Recurring decimals as fractions

Earlier I solved this question and it got me thinking.

\[\text{Why do recurring decimals have a fractional equivalent?}\]

So I decided to work it out, this is what I got.

Let $b$ be a number with $n$ digits, it can have both leading and trailing zeros.

Every recurring decimal can now be represented by the decimal : $0.bbb\ldots$

To represent this as a fraction we need to see it as an infinite sum.

$0.bbb\ldots = \frac{b}{10^{n}} + \frac{b}{10^{2n}} + \frac{b}{10^{3n}} + \ldots$

Now that we have it as an infinite sum we can use the geometric series formula where

$a = \frac{b}{10^{n}}, r = \frac{1}{10^{n}}$

$\sum\limits_{x = 0}^{\infty} ar^{x} = \frac{a}{1 - r}$

Hence

$\sum\limits_{x = 0}^{\infty}\frac{b}{10^{n(x + 1)}} = \frac{\frac{b}{10^{n}}}{1 - \frac{1}{10^{n}}}$

$\large\frac{\frac{b}{10^{n}}}{1 - \frac{1}{10^{n}}} = \frac{\frac{b}{10^{n}}}{\frac{10^{n} - 1}{10^{n}}} = \frac{b}{10^{n}} \cdot \frac{10^{n}}{10^{n} - 1} = \frac{b}{10^{n} - 1}$

So that means that :

$0.bbb \ldots = \frac{b}{10^{n} - 1}$

But what if there's some decimal places in front of the recurring part?

Let $c$ be a number with $n_1$ digits, it can also have leading and trailing zeros.

The decimal is now : $0.cbbb \ldots$

Now we have to account for the decimal places between the decimal point and the recurring decimal. This is easy to do since we already have the equation for recurring decimals. The solution is simple - divide by $10$ to the power of the number of places ($n_1$).

$0.cbbb\ldots = \text{ ?} + \frac{b}{10^{n_1}(10^{n} - 1)}$

The $\text{?}$ represents the $c$ part of the decimal.

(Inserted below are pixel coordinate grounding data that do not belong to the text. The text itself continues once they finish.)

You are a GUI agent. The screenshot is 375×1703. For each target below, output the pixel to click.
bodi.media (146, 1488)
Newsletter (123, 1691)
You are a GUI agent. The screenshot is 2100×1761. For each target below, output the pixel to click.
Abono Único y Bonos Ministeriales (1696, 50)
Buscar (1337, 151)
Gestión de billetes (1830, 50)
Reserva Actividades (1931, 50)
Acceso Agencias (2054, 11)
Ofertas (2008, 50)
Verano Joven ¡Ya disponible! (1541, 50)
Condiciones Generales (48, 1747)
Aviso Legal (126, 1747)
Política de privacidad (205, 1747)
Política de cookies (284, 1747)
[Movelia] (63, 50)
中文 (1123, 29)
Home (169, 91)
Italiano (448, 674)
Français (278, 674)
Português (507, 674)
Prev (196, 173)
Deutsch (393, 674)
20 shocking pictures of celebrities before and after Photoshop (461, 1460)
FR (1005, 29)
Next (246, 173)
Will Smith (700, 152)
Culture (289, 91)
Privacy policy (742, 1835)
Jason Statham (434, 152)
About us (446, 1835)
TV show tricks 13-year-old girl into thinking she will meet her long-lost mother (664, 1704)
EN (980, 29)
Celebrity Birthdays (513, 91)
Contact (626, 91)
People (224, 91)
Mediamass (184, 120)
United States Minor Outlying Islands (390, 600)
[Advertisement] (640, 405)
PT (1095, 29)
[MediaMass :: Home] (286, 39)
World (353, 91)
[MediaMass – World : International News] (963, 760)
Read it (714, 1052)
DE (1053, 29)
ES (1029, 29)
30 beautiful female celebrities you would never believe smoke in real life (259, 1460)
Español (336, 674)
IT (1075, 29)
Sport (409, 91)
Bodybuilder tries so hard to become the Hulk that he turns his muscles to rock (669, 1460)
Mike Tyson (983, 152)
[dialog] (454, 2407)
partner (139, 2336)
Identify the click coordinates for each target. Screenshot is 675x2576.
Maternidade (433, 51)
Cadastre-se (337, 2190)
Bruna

It is simply the number $c$ divided by $10$ to the power of the number of decimal places ($n_1$) it takes up.

$0.cbbb\ldots = \frac{c}{10^{n_1}} + \frac{b}{10^{n_1}(10^{n} - 1)}$

Let's simplify it a bit.

$0.cbbb\ldots = \frac{b + c(10^{n} - 1)}{10^{n_1}(10^{n} - 1)}$

That's all for now, hope you found this note interesting.